Pancake Day (Shrove Tuesday) is the day before Ash Wednesday . Ash Wednesday is 46 days before Easter Sunday. Easter Sunday moves around so so does Ash Wednesday and Shrove Tuesday. This year Easter Sunday is April 17th. Ash Wednesday is the start of Lent when you're supposed to give something up for 40 days. On Shrove Tuesday you can have as many pancakes as you want (preferably without yukky maple syrup). On Ash Wednesday a lot of people used to give up smoking but hardly anyone smokes these days so why not give up pancakes now that you're sick of them ... easy peasy!

John T


----------



## Varley (Oct 1, 2006)

As with many other superstitious anniversaries the marking of the beginning of the Lenten fast depends upon the lunar time scale: A Googling gives the following:


It always occurs 46 days before Easter Sunday, which marks the end of Lent. Because Easter is a moveable feast, the date of Ash Wednesday also shifts annually.
Easter Sunday itself falls on the Sunday following the first full moon after Spring Equinox, which this year will fall on April 17.

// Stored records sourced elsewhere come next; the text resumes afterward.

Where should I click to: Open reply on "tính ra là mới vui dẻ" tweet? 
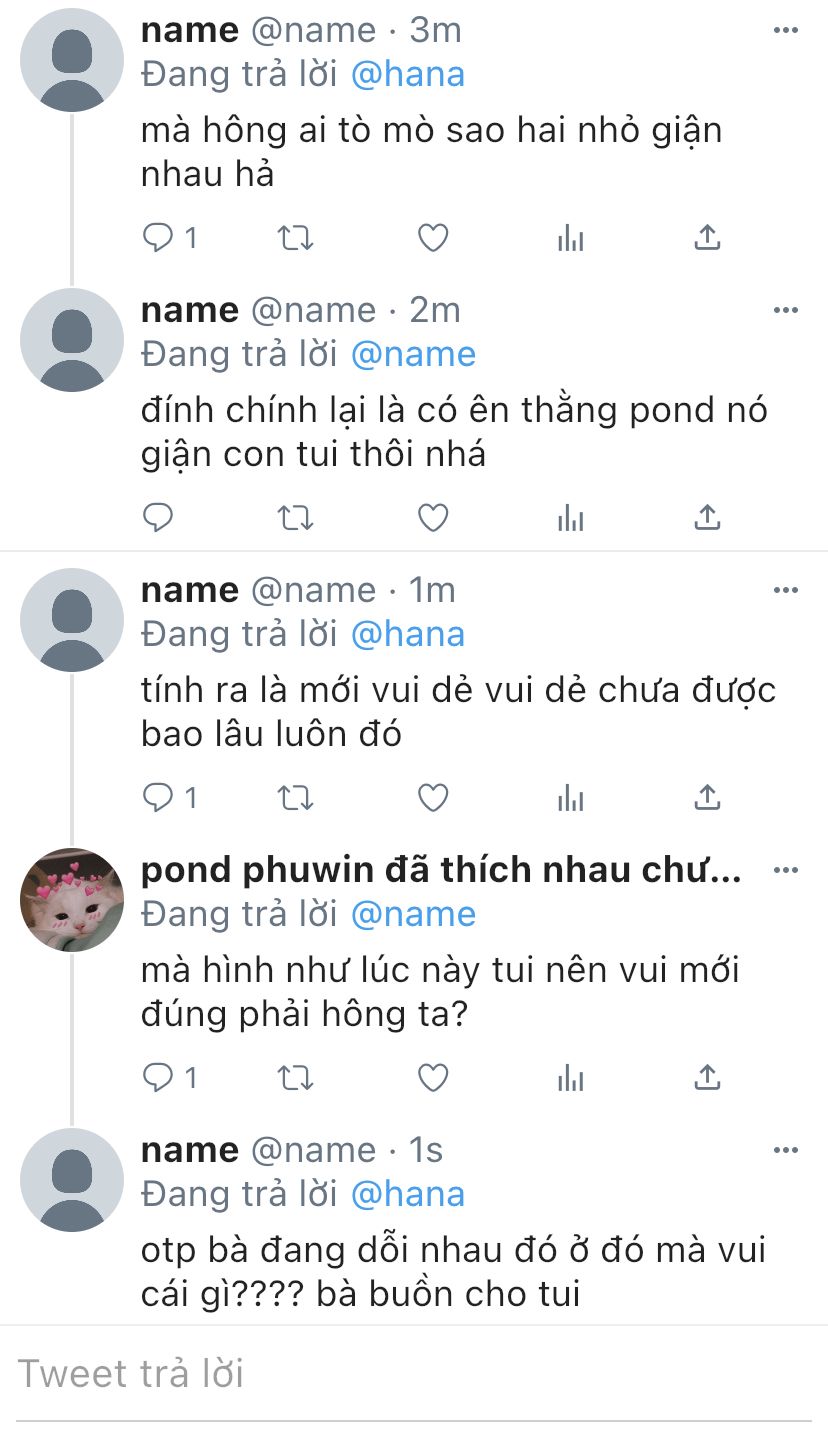pos(159,798)
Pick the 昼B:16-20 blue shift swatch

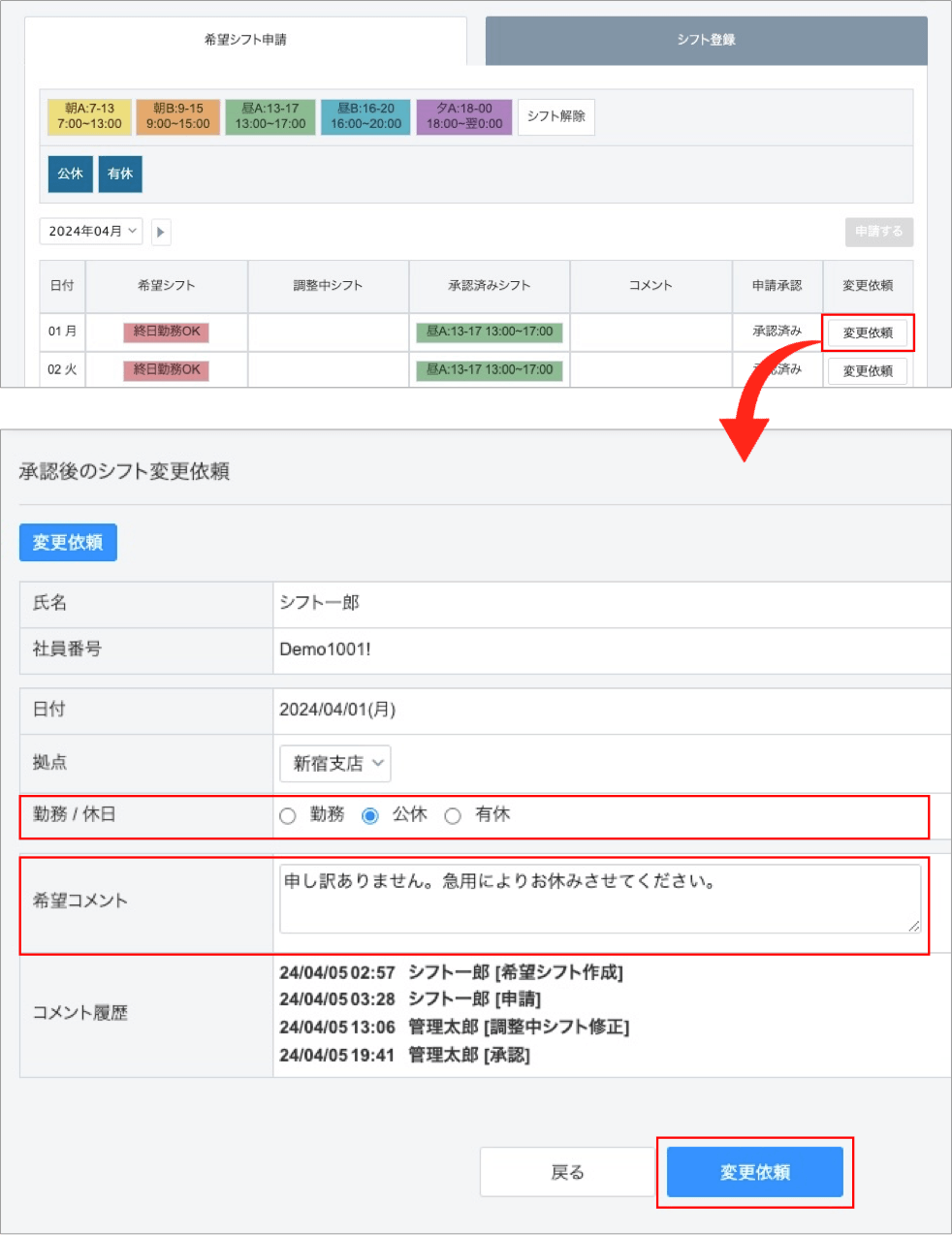[x=365, y=116]
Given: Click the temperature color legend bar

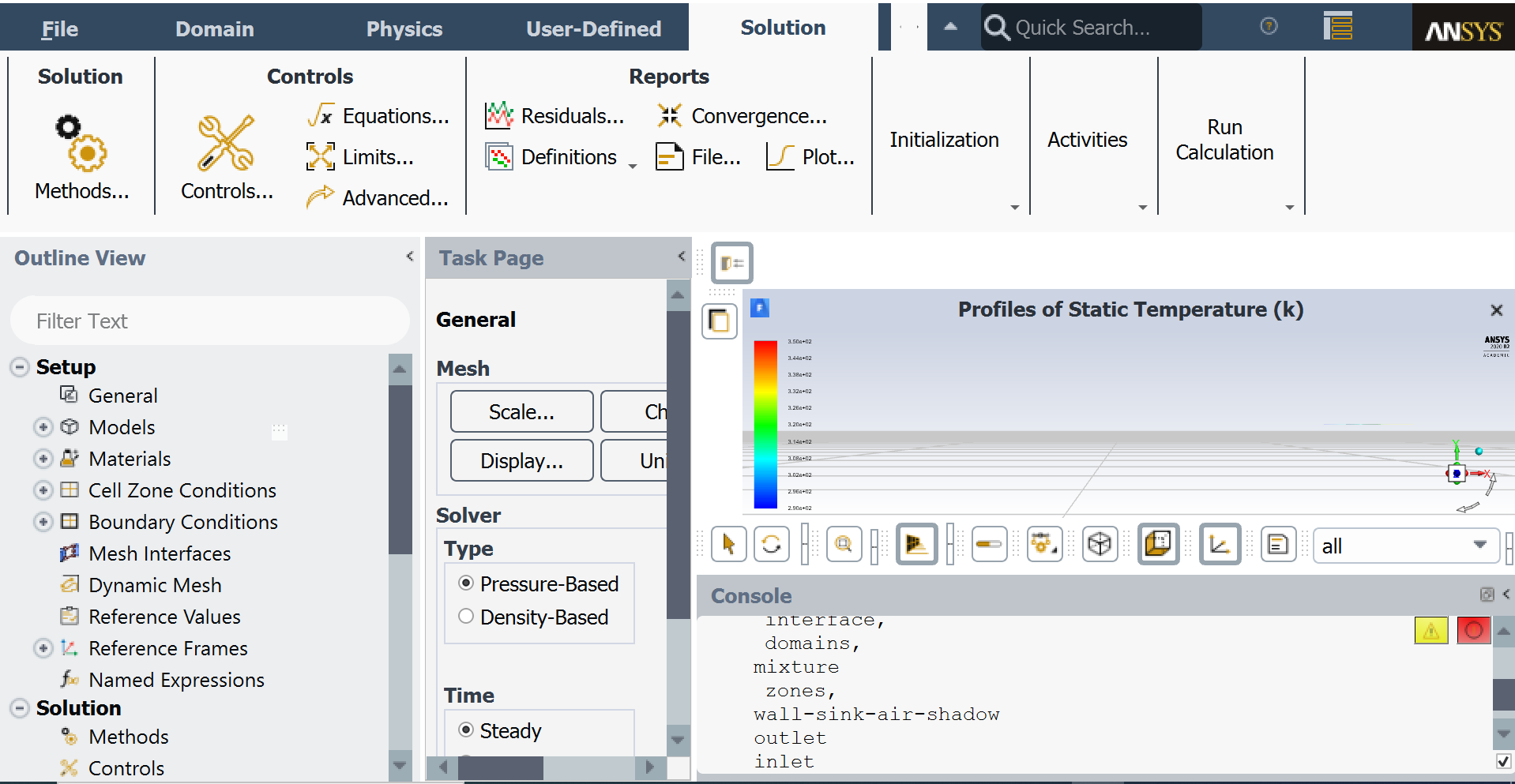Looking at the screenshot, I should [765, 425].
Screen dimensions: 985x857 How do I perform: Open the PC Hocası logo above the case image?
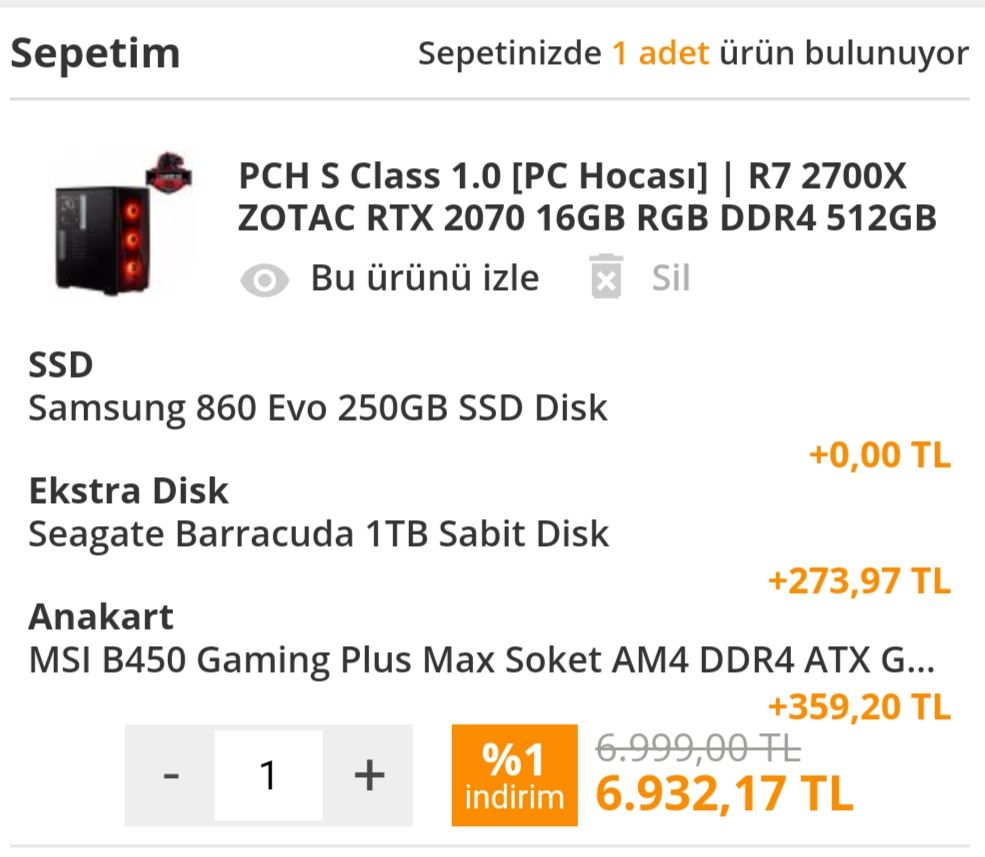tap(168, 170)
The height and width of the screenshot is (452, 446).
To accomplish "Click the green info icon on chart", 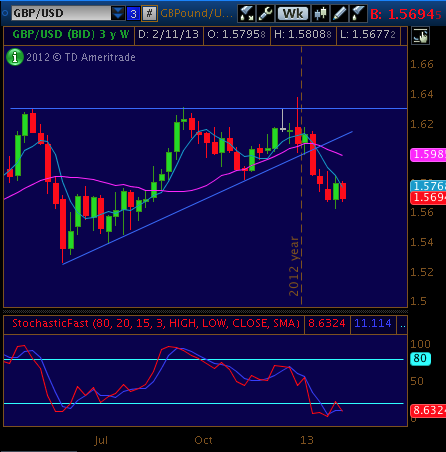I will (15, 57).
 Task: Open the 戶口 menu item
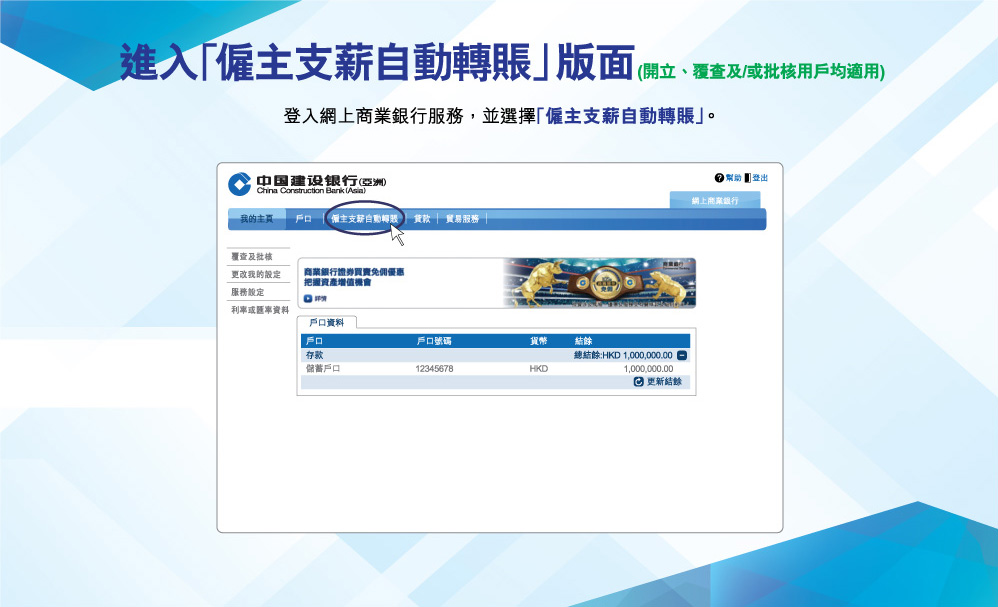click(304, 219)
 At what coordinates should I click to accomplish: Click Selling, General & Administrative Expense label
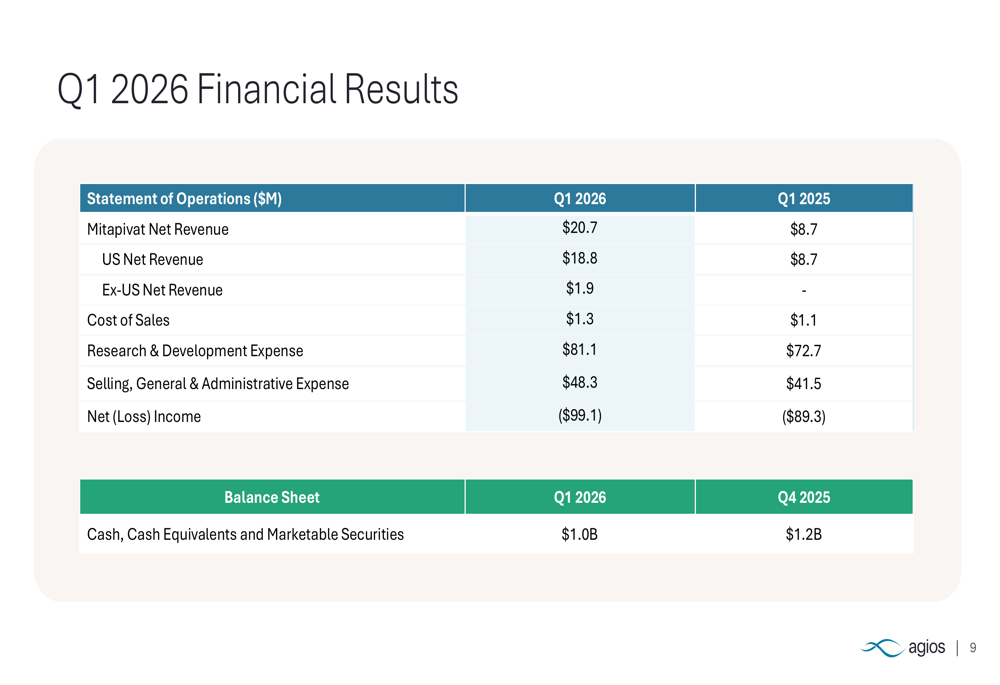(x=218, y=383)
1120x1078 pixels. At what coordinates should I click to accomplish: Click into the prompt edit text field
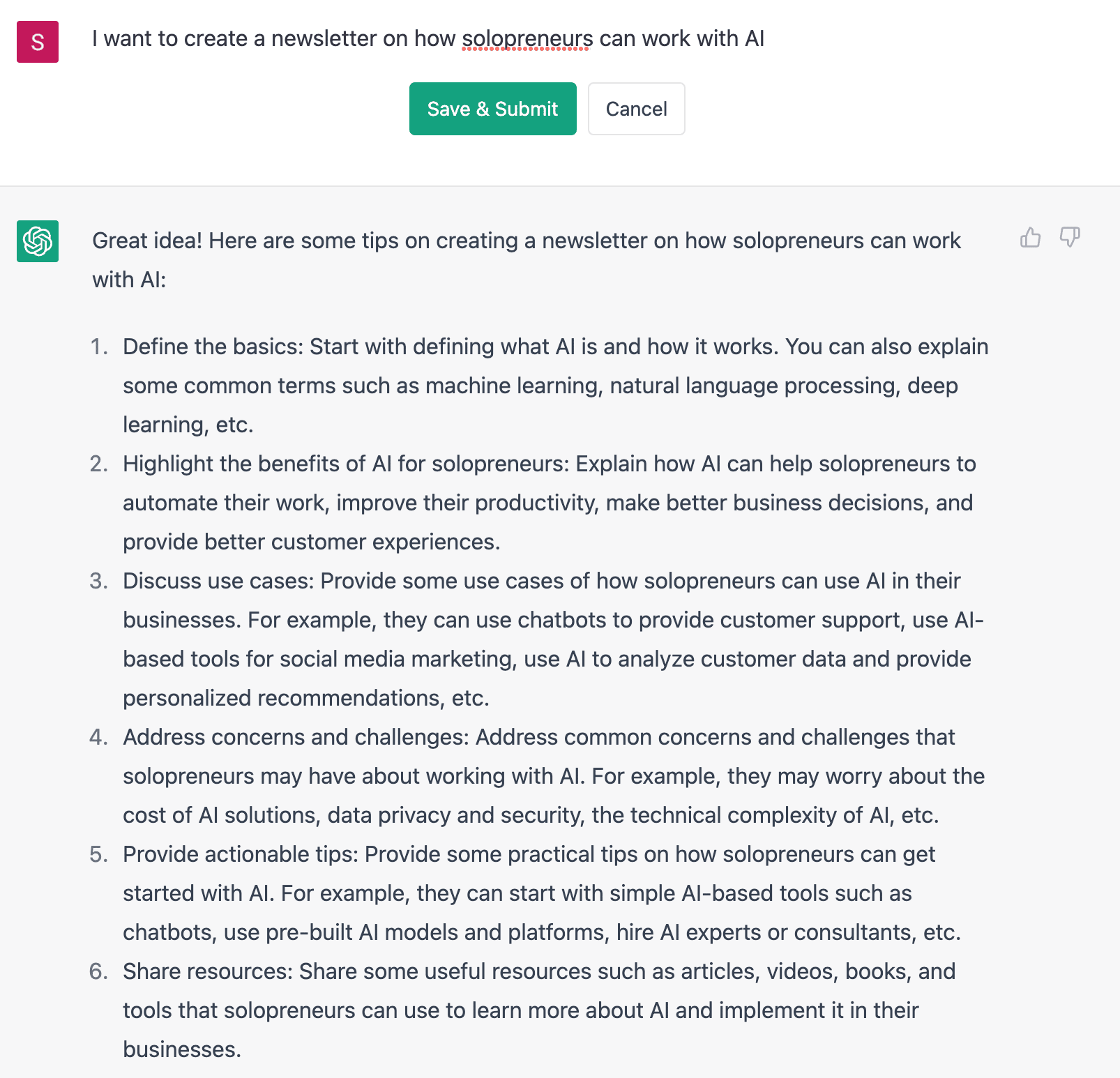tap(558, 38)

(I hadn't appreciated that it was also mixed with the solar calendar - more than ever lunatic but I do like pancakes).


----------



## rustytrawler (Jul 6, 2021)

trotterdotpom said:


> Pancake Day (Shrove Tuesday) is the day before Ash Wednesday . Ash Wednesday is 46 days before Easter Sunday. Easter Sunday moves around so so does Ash Wednesday and Shrove Tuesday. This year Easter Sunday is April 17th. Ash Wednesday is the start of Lent when you're supposed to give something up for 40 days. On Shrove Tuesday you can have as many pancakes as you want (preferably without yukky maple syrup). On Ash Wednesday a lot of people used to give up smoking but hardly anyone smokes these days so why not give up pancakes now that you're sick of them ... easy peasy!
> 
> John T


Not sick yet ice cream on mine please


----------



## Varley (Oct 1, 2006)

John T beat me to it. But ice cream?

Lemon juice and sugar for me (I think the only thing I would take with sugar.


----------



## rustytrawler (Jul 6, 2021)

Are we allowed beer to wash them all down regards rustytrawler


----------



## Varley (Oct 1, 2006)

Is there anything with which we are not allowed beer? (unless you mean the fizzy yellow wastewater that the young people mistake for that nectar).


----------



## rustytrawler (Jul 6, 2021)

I was thinking Guinness . One pancake = one Guinness. how many do you want?


----------



## Engine Serang 2 (Nov 24, 2020)

Does Mackeson count.


----------



## rustytrawler (Jul 6, 2021)

Before my time. Can you still get it?


----------



## Varley (Oct 1, 2006)

It counts as elixir but not as wastewater.
Not in our Tesco but they advertise it in others, haven't seen it elsewhere for a long time and must resort to smuggling it in.


----------



## Ron Stringer (Mar 15, 2005)

All the UK supermarket brands sell Mackeson. Sixty years ago when my late wife was a hospital midwife, new mothers on the post-natal wards were offered Mackeson milk stout as a diet supplement each evening. I think it was intended to help with breast feeding. Those were the days when patients wellbeing was paramount and the NHS was run by the medical professionals, not by politicians.


----------



## rustytrawler (Jul 6, 2021)

I think that was to boost iron in the blood,i must try it , not the hospital part the Mackeson part cheers.


----------



## trotterdotpom (Apr 29, 2005)

Varley said:


> John T beat me to it. But ice cream?
> 
> Lemon juice and sugar for me (I think the only thing I would take with sugar.


Me too. Ice cream on pancakes - yuk. That's for those things the Yanks call pancakes. My mother would leave hers stuck to the ceiling if we mentioned putting ice cream on them.

John T


----------